Der Dauerbrenner im Kindschaftsrecht ist nach wie vor die Frage nach der Urlaubsreise eines Elternteils mit dem Kind/ den Kindern bei gemeinsamer elterlicher Sorge. Ich hatte hierzu schon einmal hier etwas geschrieben.
Die Vorschrift in diesem Zusammenhang ist § 1687 BGB- Ausübung der gemeinsamen elterlichen Sorge bei Getrenntleben. Diese besagt:
- gesundheitliche Angelegenheiten über kleinere Kindererkrankungen (Schnupfen, Grippe etc),
- schulische Angelegenheiten wie Klassenfahrten, Klassenarbeiten unterschreiben, Elternabende etc.
- allgemeine Personensorge, wie Kleidung, Umgang mit Freunden, Freizeitgestaltung
Man kann also sagen, bei den Angelegenheiten des täglichen Lebens handelt es sich um solche, die öfter vorkommen und keine größeren Auswirkungen auf die Entwicklung des Kindes haben. Diese Entscheidungen können von dem Elternteil getroffen werden, bei dem sich das Kind aufhält. Das gilt im Übrigen auch für den umgangsberechtigten Elternteil. Diese Entscheidungen können auch von dem umgangsberechtigten Elternteil getroffen werden, während sich das Kind zum Umgang bei diesem Elternteil aufhält.
Dem gegenüber stehen die Entscheidungen von erheblicher Bedeutung,die schwer abzuändernde Auswirkungen auf die Entwicklung des Kindes haben, so z.B.:
- die Wahl des Namens oder der Staatsangehörigkeit
- die Wahl der Schule oder Ausbildung
- schwerere Erkrankungen, die z.B. einen Krankenhausaufenthalt erfordern
- die Verwaltung des Kindesvermögens
Für diese Angelegenheiten ist ist die Zustimmung beider Eltern erforderlich.
Die Frage ist nun, wie es sich denn mit der Urlaubsreise verhält. Tagesausflüge sind in jedem Fall kein Problem, diese können unternommen werden, ohne dass hierfür die Zustimmung des anderen Elternteils eingeholt werden muss.

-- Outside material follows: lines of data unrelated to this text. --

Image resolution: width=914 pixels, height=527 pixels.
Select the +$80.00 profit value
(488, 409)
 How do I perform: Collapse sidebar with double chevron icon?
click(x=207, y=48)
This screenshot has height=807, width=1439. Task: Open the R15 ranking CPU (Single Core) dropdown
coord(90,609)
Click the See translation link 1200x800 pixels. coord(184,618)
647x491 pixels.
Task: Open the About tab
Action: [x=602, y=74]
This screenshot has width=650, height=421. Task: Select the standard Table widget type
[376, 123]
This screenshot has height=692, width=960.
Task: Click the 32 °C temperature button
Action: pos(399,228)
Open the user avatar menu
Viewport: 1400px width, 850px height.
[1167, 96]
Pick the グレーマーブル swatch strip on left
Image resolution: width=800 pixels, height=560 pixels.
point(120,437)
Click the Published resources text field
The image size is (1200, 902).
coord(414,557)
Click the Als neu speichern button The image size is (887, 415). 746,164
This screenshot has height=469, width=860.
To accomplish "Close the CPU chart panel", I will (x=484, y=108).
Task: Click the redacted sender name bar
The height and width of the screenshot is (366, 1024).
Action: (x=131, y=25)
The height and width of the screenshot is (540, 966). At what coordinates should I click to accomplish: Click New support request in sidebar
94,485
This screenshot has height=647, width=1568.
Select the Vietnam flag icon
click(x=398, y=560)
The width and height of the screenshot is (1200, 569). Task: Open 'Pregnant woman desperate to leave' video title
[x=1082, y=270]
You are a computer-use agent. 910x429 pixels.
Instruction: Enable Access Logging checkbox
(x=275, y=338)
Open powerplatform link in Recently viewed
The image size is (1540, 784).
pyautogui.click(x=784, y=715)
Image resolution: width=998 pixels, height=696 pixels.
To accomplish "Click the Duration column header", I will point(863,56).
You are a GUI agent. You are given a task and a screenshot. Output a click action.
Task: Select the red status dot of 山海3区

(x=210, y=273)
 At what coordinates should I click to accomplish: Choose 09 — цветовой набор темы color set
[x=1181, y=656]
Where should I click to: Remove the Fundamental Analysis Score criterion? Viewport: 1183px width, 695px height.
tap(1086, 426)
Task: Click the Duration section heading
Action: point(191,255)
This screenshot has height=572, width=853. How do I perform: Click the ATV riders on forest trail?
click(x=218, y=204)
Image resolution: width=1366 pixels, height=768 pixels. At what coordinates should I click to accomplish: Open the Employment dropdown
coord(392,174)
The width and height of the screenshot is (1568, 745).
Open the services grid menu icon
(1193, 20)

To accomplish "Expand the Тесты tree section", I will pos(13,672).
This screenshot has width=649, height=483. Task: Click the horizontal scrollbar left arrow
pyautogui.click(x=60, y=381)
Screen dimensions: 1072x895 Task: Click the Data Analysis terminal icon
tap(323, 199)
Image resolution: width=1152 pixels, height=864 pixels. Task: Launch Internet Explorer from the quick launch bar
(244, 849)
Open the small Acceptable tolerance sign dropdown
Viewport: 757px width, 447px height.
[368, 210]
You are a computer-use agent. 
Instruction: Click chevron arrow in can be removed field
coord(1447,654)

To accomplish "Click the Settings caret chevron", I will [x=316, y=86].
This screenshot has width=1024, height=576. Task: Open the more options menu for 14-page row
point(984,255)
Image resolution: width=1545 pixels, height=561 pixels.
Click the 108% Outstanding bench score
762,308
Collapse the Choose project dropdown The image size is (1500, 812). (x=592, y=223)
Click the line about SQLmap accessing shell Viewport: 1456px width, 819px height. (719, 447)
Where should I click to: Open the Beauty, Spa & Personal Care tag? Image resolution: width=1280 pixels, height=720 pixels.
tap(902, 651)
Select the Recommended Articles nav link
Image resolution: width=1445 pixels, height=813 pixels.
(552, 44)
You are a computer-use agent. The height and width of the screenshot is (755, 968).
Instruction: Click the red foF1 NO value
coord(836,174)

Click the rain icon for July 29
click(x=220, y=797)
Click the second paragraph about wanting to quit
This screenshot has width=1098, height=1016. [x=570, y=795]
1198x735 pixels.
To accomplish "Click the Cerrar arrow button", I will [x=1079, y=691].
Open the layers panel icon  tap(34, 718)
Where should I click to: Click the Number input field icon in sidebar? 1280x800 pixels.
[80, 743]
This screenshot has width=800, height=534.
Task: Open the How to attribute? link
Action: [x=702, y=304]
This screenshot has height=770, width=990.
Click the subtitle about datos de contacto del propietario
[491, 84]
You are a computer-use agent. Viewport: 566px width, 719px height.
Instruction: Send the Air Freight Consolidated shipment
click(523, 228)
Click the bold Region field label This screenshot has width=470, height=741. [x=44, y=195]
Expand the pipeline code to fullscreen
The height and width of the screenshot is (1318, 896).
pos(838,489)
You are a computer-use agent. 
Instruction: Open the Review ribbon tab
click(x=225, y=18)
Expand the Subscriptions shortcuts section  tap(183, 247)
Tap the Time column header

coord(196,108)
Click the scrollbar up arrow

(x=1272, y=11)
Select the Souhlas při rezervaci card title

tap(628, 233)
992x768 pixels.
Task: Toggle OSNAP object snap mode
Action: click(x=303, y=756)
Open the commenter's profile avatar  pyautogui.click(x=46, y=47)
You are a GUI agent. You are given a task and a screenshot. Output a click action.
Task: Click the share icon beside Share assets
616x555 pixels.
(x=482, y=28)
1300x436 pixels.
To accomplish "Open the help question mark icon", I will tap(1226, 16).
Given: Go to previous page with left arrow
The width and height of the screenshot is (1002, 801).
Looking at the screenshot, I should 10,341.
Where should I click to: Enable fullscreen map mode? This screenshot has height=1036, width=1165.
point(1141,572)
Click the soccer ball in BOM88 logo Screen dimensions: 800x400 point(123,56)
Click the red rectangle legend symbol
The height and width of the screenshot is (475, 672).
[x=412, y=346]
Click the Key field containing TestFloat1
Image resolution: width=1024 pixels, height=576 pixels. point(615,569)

Aus meiner Sicht sind auch Wochenendausflüge unproblematisch. Allerdings ist es bei Reisen in das Ausland immer ratsam, dennoch die Zustimmung des anderen Elternteils einzuholen. Dies alleine schon deshalb, da ungeachtet der Rechtslage in Deutschland möglicherweise die Grenzbehörden im Ausland Schwierigkeiten machen können. So kommt es nicht selten vor, dass Grenzbeamte in anderen Ländern die Situation anders beurteilen als dies in Deutschland der Fall ist und in jedem Fall die Zustimmung des anderen Elternteils fordern.
Auch kann es sein, dass der andere -von der Urlaubsreise nicht in Kenntnis gesetzte- Elternteil eine Anzeige wegen Kindesentführung erstattet. Auch wenn diese möglicherweise eingestellt wird und ein entsprechendes Verfahren wegen Kindesentführung aussichtslos ist, kann dies das Urlaubsvergnügen doch erheblich einschränken.
Ich empfehle daher, auf Nummer sicher zu gehen und die Zustimmung des anderen Elternteils einzuholen, damit dem Urlaubsgenuß nichts entgegensteht.
Wenn der andere Elternteil nun die Zustimmung verweigert, so kommt § 1628 BGB ins Spiel, der besagt:
Können sich die Eltern in einer einzelnen Angelegenheit oder in einer bestimmten Art von Angelegenheiten der elterlichen Sorge, deren Regelung für das Kind von erheblicher Bedeutung ist, nicht einigen, so kann das Familiengericht auf Antrag eines Elternteils die Entscheidung einem Elternteil übertragen. Die Übertragung kann mit Beschränkungen oder mit Auflagen verbunden werden.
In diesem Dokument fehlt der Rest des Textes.